# Eine Tutorials-Kategorie PureBasic?



## ColdAeon (8. Juni 2010)

Hallo,

habe mich gefragt weshalb es keine PureBasic Kategorie hier gibt, weder im Forum noch in den Tutorials?
Wäre auch gern dazu bereit das ein oder andere Tutorial zu erstellen.


VG
ColdAeon


----------



## Markus Kolletzky (8. Juni 2010)

Hi ColdAeon und herzlich Willkommen auf tutorials.de,

das liegt sicherlich daran, dass der Markt für diese Sprache (noch) keine eigene Kategorie
rechtfertigt. Aber was nicht ist, kann ja noch werden.  Hab also keine Scheu, Tutorials zu schreiben. 

Solltest du dazu noch Fragen haben, kannst du dich natürlich gern an mich wenden!

Viele Grüße,
Markus


----------



## ColdAeon (8. Juni 2010)

Hallo Markus,

für wahr es ist tatsächlich noch nicht soweit verbreitet wie andere Sprache, doch gibt es einiges was dafür spricht:
(Um dem positiv bzw. konstruktiv entgegen zu begründen)

## Kurze Aufgabe
Schreibe die Forendiskussion über eine PureBasic-Kategorie vollständig und wortgetreu ab. Maßgeblich ist allein die Forendiskussion.

## Bereitgestelltes Material
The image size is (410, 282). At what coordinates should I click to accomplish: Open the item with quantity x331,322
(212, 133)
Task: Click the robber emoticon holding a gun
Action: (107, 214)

## Erwartete Antwort
# Eine Tutorials-Kategorie PureBasic?



## ColdAeon (8. Juni 2010)

Hallo,

habe mich gefragt weshalb es keine PureBasic Kategorie hier gibt, weder im Forum noch in den Tutorials?
Wäre auch gern dazu bereit das ein oder andere Tutorial zu erstellen.


VG
ColdAeon


----------



## Markus Kolletzky (8. Juni 2010)

Hi ColdAeon und herzlich Willkommen auf tutorials.de,

das liegt sicherlich daran, dass der Markt für diese Sprache (noch) keine eigene Kategorie
rechtfertigt. Aber was nicht ist, kann ja noch werden.  Hab also keine Scheu, Tutorials zu schreiben. 

Solltest du dazu noch Fragen haben, kannst du dich natürlich gern an mich wenden!

Viele Grüße,
Markus


----------



## ColdAeon (8. Juni 2010)

Hallo Markus,

für wahr es ist tatsächlich noch nicht soweit verbreitet wie andere Sprache, doch gibt es einiges was dafür spricht:
(Um dem positiv bzw. konstruktiv entgegen zu begründen)